In alluding to this, the Graab establishes from an early stage its focus on usurpation, on hiding secret messages in plain sight, and on self-deprecation.

The next thing to look at in the blog's design is the title-- and what's under it. It would be easy to overlook that this blog has a title at all, considering the dark shade of its font (this could be further recurrence of the "hiding in plain sight" motif, or it might simply be atmosphere.), but there it is, followed by a line we should already recognize:
Now are all tombed to the mound, isges to isges, erde from erde. Pride, O pride, thy prize!
Everyone dies, everyone returns to dust. This is all that pride will give us.

Further design choices: Post titles are in Impact, suggesting a "totally rebloggable meme-worthy" statement. Page text is in Puritan, giving the text an uneven and unruled, almost "typewriter"-like effect.

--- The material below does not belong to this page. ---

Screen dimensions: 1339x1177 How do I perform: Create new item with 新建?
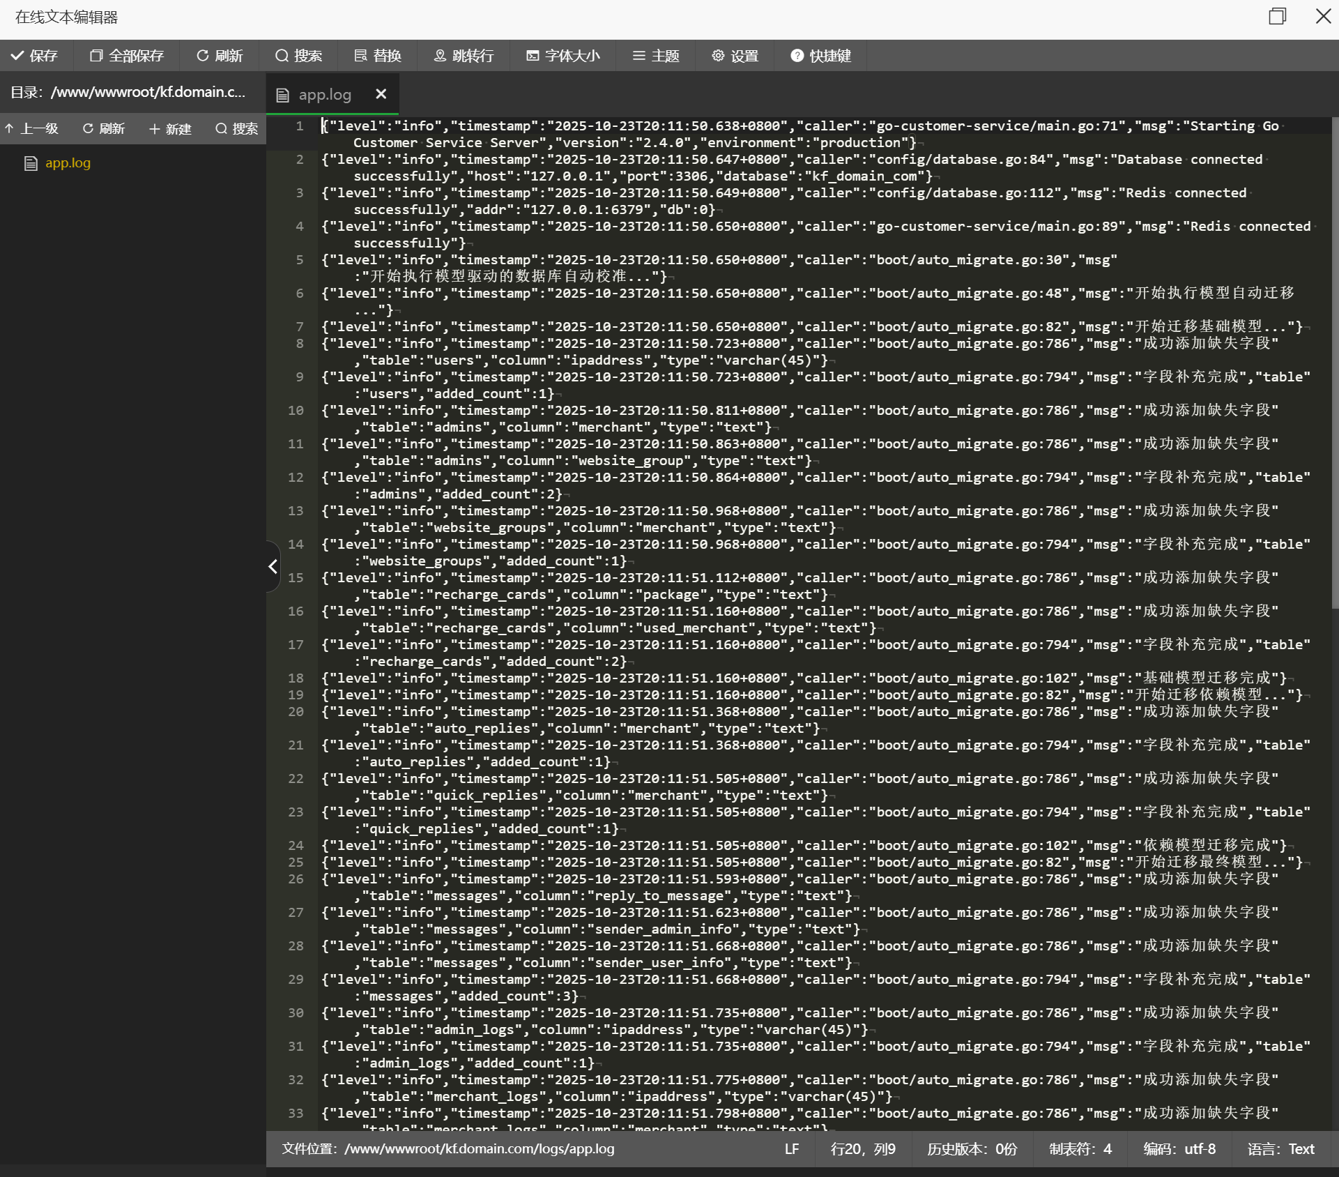(x=170, y=128)
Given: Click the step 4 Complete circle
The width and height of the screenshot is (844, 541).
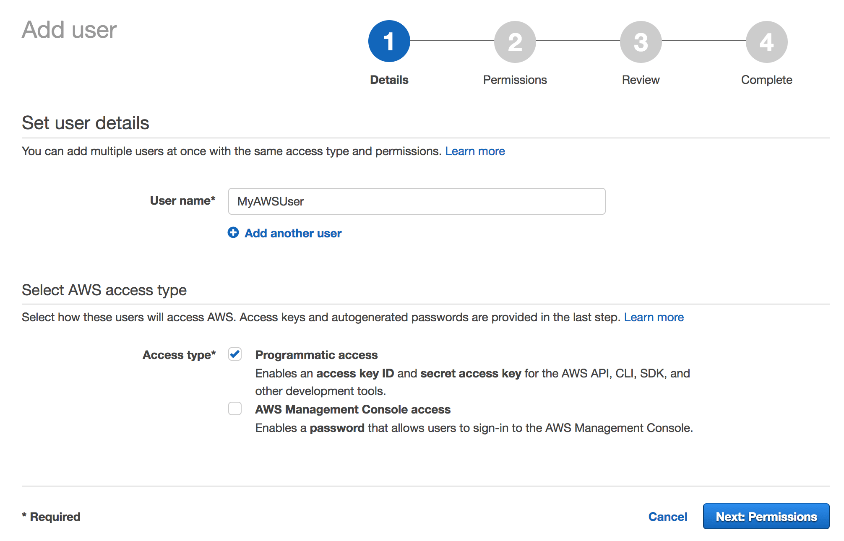Looking at the screenshot, I should point(766,41).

This opening post, "ENTRANCE," establishes all that we need to know. Physically, we are in a tomb. Our goal is to uncover who is buried here, who killed them, and why. Also established is the presence of "writing on the walls." There is much to analyze about the writing on the walls, and at many times it will be our comfort as well as our primary source of frustration. But I am contractually obligated not to analyze it, only to remind the reader: "If you get too confused, remember that you are alone, reading text on a blog." This mantra is one of the keys to making it through this maze alive.
(I am similarly instructed not to touch the "signpost marked META.")

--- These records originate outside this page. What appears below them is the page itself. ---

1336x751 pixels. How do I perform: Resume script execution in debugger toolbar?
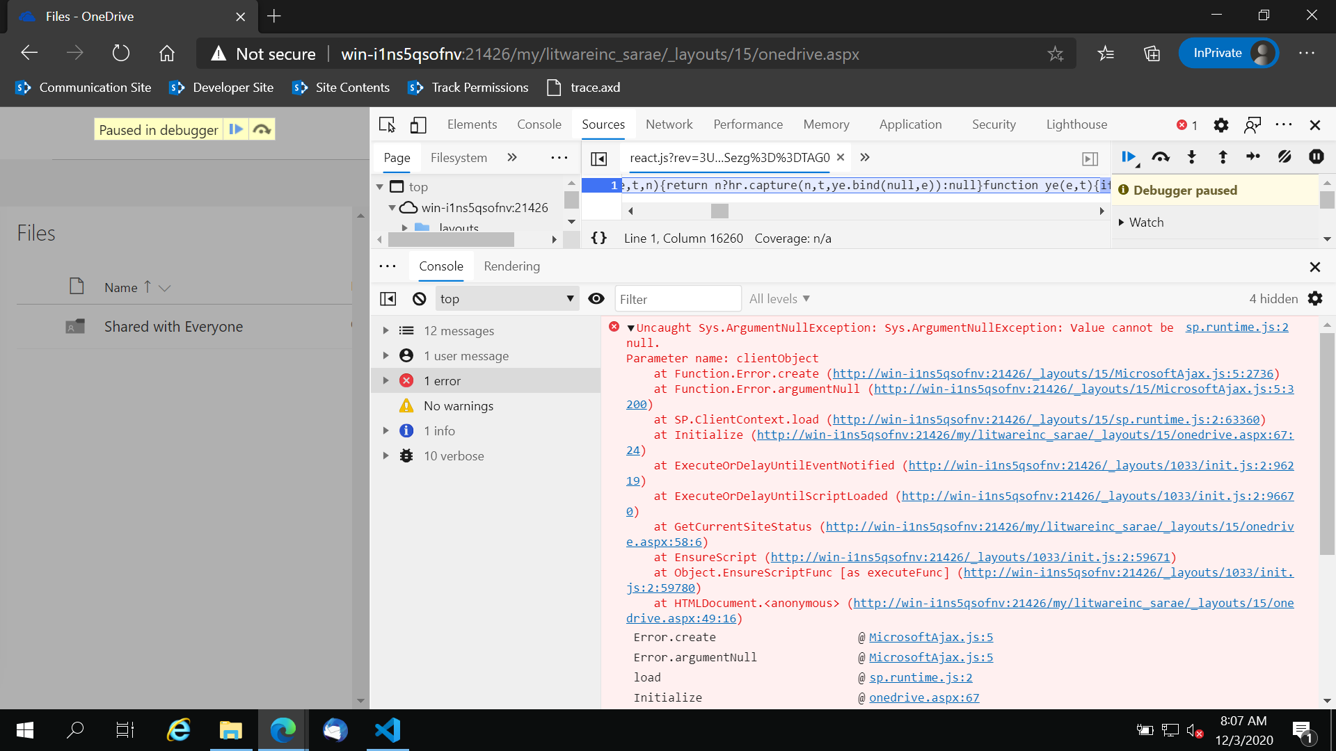[1129, 157]
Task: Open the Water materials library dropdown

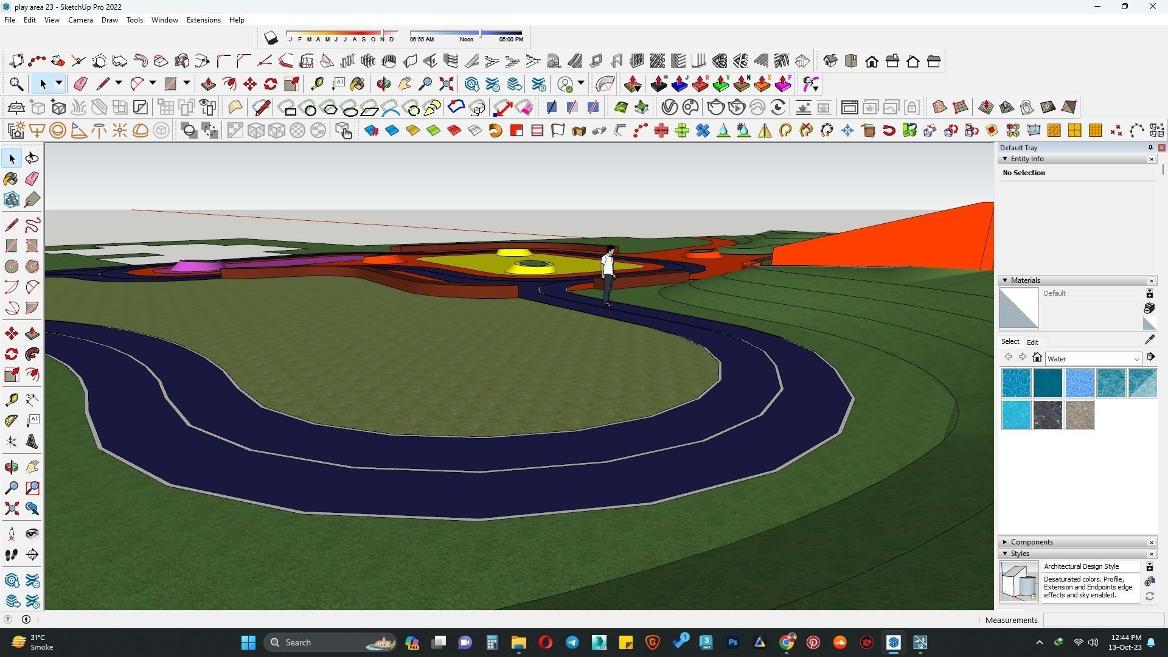Action: tap(1136, 359)
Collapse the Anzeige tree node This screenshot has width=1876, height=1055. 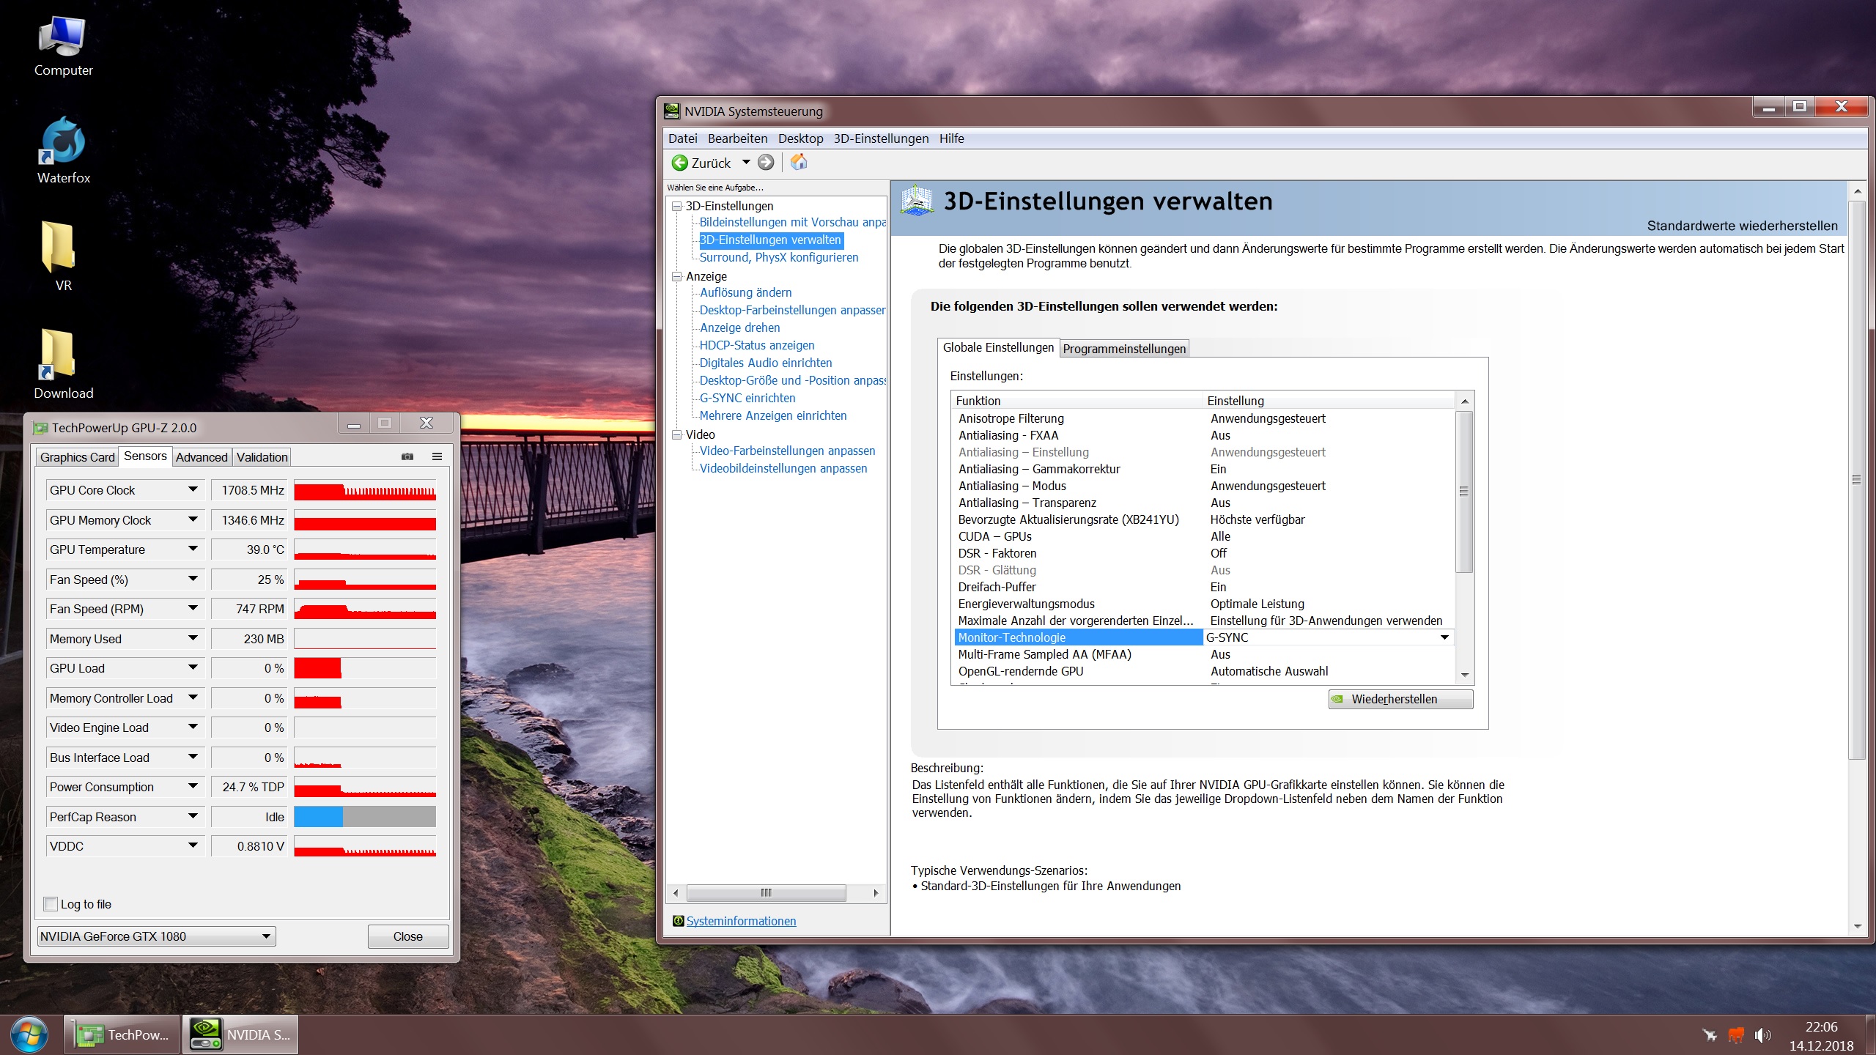coord(677,276)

If we click "The passage extends," we are taken to our first branching path. The physical description here is almost telling in its detail: Bricks without seam, vibrating softly. Another contract forbids me from analyzing further. Understand, reader, that I am only hear to help you explore the inner workings of the maze; I am not here to explain the mysteries. Consider me yet another conspicuous signpost marked META.
As for the branching path itself, note that it is both a physical fork as well as a mental one. Physically, the path splits into three. Mentally, the writing on the wall asks us to remind ourselves why we stepped into the tomb to begin with. Notably, it is the mental fork that receives hypertextual focus; this is where the clickable links are.
Was it for personal gain? Was it for curiosity? Was it for the hell of it?
Before I end this post, let me remind you of something I said in describing the previous blog.
The text "This is not the blog" [...] can also be taken literally in at least three different ways: 1) This is not the blog we were promised, 2) This is not the blog we are looking for, 3) This is not the blog the author wishes to show us
Clicking on blogs for 1) Personal gain. 2) Curiosity. 3) The hell of it.